6: "Instant Family"; Russ Petranto; Morton Lachman & Ray Brenner; July 28, 1977
"Bay City Amusement Company": Gary Shimokawa & Norman Steinberg; David Isaacs & Ken Levine
In "Instant Family," airing at 8:00, two single fathers who live in the same house want to raise their sons in their own ways, but have very different ideas about how to do it. Starring William Daniels and Lou Criscuolo. In "Bay City Amusement Company," airing at 8:30, the top executive at a television station in San Francisco, California, must deal with the antics of his employees. Starring Terry Kiser and June Gable.

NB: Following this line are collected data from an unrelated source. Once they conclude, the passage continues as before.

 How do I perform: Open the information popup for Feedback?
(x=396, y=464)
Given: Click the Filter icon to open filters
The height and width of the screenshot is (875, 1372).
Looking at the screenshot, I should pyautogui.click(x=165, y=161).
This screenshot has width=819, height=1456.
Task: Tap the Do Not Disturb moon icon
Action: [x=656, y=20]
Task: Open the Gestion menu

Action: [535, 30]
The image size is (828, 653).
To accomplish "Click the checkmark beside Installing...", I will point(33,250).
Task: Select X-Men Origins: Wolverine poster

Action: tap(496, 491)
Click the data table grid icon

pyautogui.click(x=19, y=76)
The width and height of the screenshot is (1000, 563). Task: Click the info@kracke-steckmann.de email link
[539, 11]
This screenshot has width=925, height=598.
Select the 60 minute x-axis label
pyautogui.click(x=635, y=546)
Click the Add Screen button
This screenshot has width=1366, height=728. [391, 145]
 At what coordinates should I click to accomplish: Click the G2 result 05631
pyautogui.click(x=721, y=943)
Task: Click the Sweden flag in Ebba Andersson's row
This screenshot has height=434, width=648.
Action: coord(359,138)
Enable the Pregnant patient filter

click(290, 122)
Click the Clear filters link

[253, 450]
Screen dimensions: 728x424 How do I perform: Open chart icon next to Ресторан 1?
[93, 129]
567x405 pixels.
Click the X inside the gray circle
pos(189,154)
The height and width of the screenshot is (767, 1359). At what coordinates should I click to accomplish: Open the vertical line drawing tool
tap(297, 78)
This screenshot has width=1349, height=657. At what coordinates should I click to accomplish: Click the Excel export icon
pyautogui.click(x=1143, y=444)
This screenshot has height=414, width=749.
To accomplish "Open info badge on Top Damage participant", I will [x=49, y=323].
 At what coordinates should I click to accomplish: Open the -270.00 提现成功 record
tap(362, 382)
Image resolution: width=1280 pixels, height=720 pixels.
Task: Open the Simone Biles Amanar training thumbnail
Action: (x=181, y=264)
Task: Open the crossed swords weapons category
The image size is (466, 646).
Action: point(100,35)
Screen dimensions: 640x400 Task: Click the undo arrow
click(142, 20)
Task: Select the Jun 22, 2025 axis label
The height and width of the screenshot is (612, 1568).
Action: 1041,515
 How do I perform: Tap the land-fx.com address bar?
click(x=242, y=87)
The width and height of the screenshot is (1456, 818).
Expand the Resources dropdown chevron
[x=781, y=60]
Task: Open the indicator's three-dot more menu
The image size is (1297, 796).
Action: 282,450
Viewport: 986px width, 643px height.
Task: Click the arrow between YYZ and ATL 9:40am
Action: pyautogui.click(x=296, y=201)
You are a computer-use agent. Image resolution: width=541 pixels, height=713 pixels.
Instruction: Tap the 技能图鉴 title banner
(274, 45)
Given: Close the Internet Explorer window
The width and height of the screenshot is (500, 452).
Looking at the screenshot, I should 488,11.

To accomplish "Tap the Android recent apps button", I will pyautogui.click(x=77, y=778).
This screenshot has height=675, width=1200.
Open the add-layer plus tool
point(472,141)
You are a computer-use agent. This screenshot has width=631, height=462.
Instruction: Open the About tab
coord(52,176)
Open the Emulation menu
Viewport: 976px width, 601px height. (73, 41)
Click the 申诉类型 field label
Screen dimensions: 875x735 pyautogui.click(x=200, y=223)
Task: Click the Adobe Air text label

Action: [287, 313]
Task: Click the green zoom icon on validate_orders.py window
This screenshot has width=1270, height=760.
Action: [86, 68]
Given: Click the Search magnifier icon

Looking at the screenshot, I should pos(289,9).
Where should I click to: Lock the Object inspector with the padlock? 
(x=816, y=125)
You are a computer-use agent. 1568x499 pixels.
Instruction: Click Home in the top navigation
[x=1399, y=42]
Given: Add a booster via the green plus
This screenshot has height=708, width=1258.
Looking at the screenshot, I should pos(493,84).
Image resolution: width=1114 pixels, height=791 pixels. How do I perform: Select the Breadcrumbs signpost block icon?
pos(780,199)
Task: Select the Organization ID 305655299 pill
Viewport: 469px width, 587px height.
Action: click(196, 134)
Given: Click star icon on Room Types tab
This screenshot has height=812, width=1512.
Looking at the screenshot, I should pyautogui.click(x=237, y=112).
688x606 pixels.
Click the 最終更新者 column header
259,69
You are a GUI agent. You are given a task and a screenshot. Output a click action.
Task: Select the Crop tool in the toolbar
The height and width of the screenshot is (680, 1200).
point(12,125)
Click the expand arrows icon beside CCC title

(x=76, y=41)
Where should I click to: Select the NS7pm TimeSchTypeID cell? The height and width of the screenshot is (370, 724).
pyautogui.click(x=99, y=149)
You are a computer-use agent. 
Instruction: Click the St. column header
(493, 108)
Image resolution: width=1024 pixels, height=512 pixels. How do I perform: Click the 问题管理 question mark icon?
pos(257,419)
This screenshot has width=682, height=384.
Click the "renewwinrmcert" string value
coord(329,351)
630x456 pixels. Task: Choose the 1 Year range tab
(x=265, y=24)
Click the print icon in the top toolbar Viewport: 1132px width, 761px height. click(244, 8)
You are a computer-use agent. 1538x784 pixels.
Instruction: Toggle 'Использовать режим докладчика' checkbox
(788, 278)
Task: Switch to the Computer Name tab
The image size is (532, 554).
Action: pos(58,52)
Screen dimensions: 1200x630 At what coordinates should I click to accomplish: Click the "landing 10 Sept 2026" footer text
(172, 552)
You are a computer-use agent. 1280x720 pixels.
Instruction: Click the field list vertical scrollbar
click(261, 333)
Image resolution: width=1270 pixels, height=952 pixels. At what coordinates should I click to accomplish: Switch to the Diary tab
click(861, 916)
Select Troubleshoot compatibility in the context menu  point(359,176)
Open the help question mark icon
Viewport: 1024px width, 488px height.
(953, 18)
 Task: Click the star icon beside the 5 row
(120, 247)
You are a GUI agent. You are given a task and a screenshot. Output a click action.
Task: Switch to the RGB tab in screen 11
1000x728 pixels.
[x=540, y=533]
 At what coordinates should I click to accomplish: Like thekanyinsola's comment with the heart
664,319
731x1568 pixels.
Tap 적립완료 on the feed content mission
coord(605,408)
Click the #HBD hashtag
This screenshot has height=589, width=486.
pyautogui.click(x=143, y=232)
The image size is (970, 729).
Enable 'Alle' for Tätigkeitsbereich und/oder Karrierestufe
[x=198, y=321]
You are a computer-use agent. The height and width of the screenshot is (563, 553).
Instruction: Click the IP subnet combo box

7: "Riding High"; Lee Philips; Larry Gelbart; August 25, 1977
"Calling Dr. Storm": James Burrows; Fred Freeman & Lawrence J. Cohen
In "Riding High," airing at 8:00, a man hoping to become a screenwriter works as an extra for a movie company. Starring Charlie Frank. "Calling Dr. Storm," airing at 8:30, tells the story of a bumbling but dedicated surgeon. Starring Larry Linville and Bruce Gordon.
8: "The Rubber Gun Squad"; Hy Averback; Sid Dorfman & Simon Muntner; September 1, 1977
"Good Penny": Joseph Bologna; Joseph Bologna & Renee Taylor
In "The Rubber Gun Squad," airing at 8:00, inept New York City Police Department misfits are ordered to patrol Central Park — without carrying guns. Starring Andy Romano and Lenny Baker. In "Good Penny," airing at 8:30, a pregnant housewife with two children whose husband has abandoned her becomes involved in unusual group therapy. Starring Renee Taylor.